* _WHAT YOU SHOULD DO_
Every record must be repeated exactly, with no omission.

*** RECORD EXTRACTS ***

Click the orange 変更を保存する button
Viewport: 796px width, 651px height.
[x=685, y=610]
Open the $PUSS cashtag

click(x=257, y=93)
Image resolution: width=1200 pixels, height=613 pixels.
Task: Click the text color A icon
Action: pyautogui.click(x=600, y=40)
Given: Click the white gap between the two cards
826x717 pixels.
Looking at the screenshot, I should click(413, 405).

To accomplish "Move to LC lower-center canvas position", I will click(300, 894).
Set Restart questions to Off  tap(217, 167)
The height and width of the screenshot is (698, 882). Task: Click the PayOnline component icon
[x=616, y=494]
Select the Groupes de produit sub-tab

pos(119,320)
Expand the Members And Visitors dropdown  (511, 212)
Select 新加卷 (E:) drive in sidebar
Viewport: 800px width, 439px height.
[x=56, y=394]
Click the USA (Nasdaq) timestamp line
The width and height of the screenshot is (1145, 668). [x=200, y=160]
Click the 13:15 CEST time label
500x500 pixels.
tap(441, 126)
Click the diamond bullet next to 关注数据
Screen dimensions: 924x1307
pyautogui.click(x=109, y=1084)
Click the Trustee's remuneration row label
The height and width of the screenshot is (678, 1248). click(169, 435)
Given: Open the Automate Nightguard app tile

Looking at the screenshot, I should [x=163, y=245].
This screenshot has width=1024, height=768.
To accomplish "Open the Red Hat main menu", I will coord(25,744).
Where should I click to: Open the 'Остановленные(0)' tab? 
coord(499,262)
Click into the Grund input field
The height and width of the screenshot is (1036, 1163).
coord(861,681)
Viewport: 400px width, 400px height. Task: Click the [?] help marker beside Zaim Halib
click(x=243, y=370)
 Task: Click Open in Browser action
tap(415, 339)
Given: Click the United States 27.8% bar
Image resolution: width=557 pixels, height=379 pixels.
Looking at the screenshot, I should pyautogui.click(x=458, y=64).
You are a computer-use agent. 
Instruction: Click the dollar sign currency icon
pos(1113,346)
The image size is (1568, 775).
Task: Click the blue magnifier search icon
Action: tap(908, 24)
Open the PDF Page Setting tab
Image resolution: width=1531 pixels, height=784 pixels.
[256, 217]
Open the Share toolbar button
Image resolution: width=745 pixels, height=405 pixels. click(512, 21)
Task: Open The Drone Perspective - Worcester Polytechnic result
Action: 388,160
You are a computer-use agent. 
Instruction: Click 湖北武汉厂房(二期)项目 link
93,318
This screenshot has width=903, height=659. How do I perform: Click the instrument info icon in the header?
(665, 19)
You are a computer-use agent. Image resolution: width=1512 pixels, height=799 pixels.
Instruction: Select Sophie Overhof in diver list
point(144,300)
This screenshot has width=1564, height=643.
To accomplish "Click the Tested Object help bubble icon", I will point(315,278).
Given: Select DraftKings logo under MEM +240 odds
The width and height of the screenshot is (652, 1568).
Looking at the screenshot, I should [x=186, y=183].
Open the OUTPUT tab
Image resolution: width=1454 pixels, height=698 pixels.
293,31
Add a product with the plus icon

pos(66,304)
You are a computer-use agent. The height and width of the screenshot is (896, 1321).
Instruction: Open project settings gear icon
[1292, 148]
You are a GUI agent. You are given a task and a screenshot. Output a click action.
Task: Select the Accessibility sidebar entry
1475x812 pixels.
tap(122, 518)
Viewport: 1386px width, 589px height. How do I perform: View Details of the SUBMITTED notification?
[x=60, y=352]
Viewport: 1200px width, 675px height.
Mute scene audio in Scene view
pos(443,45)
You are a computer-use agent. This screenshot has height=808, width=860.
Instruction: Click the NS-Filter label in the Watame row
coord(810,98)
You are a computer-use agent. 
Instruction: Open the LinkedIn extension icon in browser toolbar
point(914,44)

***

* _EXPECTED ANSWER_
Click the orange 変更を保存する button
Viewport: 796px width, 651px height.
[x=685, y=610]
Open the $PUSS cashtag

click(x=257, y=93)
Image resolution: width=1200 pixels, height=613 pixels.
Task: Click the text color A icon
Action: pyautogui.click(x=600, y=40)
Given: Click the white gap between the two cards
826x717 pixels.
Looking at the screenshot, I should click(413, 405).

To accomplish "Move to LC lower-center canvas position", I will click(300, 894).
Set Restart questions to Off  tap(217, 167)
The height and width of the screenshot is (698, 882). Task: Click the PayOnline component icon
[x=616, y=494]
Select the Groupes de produit sub-tab

pos(119,320)
Expand the Members And Visitors dropdown  (511, 212)
Select 新加卷 (E:) drive in sidebar
Viewport: 800px width, 439px height.
[x=56, y=394]
Click the USA (Nasdaq) timestamp line
The width and height of the screenshot is (1145, 668). [x=200, y=160]
Click the 13:15 CEST time label
500x500 pixels.
tap(441, 126)
Click the diamond bullet next to 关注数据
Screen dimensions: 924x1307
pyautogui.click(x=109, y=1084)
Click the Trustee's remuneration row label
The height and width of the screenshot is (678, 1248). click(169, 435)
Given: Open the Automate Nightguard app tile

Looking at the screenshot, I should [x=163, y=245].
This screenshot has width=1024, height=768.
To accomplish "Open the Red Hat main menu", I will coord(25,744).
Where should I click to: Open the 'Остановленные(0)' tab? 
coord(499,262)
Click into the Grund input field
The height and width of the screenshot is (1036, 1163).
coord(861,681)
Viewport: 400px width, 400px height. Task: Click the [?] help marker beside Zaim Halib
click(x=243, y=370)
 Task: Click Open in Browser action
tap(415, 339)
Given: Click the United States 27.8% bar
Image resolution: width=557 pixels, height=379 pixels.
Looking at the screenshot, I should pyautogui.click(x=458, y=64).
You are a computer-use agent. 
Instruction: Click the dollar sign currency icon
pos(1113,346)
The image size is (1568, 775).
Task: Click the blue magnifier search icon
Action: tap(908, 24)
Open the PDF Page Setting tab
Image resolution: width=1531 pixels, height=784 pixels.
[256, 217]
Open the Share toolbar button
Image resolution: width=745 pixels, height=405 pixels. click(512, 21)
Task: Open The Drone Perspective - Worcester Polytechnic result
Action: 388,160
You are a computer-use agent. 
Instruction: Click 湖北武汉厂房(二期)项目 link
93,318
This screenshot has width=903, height=659. How do I perform: Click the instrument info icon in the header?
(665, 19)
You are a computer-use agent. Image resolution: width=1512 pixels, height=799 pixels.
Instruction: Select Sophie Overhof in diver list
point(144,300)
This screenshot has width=1564, height=643.
To accomplish "Click the Tested Object help bubble icon", I will point(315,278).
Given: Select DraftKings logo under MEM +240 odds
The width and height of the screenshot is (652, 1568).
Looking at the screenshot, I should [x=186, y=183].
Open the OUTPUT tab
Image resolution: width=1454 pixels, height=698 pixels.
293,31
Add a product with the plus icon

pos(66,304)
You are a computer-use agent. The height and width of the screenshot is (896, 1321).
Instruction: Open project settings gear icon
[1292, 148]
You are a GUI agent. You are given a task and a screenshot. Output a click action.
Task: Select the Accessibility sidebar entry
1475x812 pixels.
tap(122, 518)
Viewport: 1386px width, 589px height. How do I perform: View Details of the SUBMITTED notification?
[x=60, y=352]
Viewport: 1200px width, 675px height.
Mute scene audio in Scene view
pos(443,45)
You are a computer-use agent. This screenshot has height=808, width=860.
Instruction: Click the NS-Filter label in the Watame row
coord(810,98)
You are a computer-use agent. 
Instruction: Open the LinkedIn extension icon in browser toolbar
point(914,44)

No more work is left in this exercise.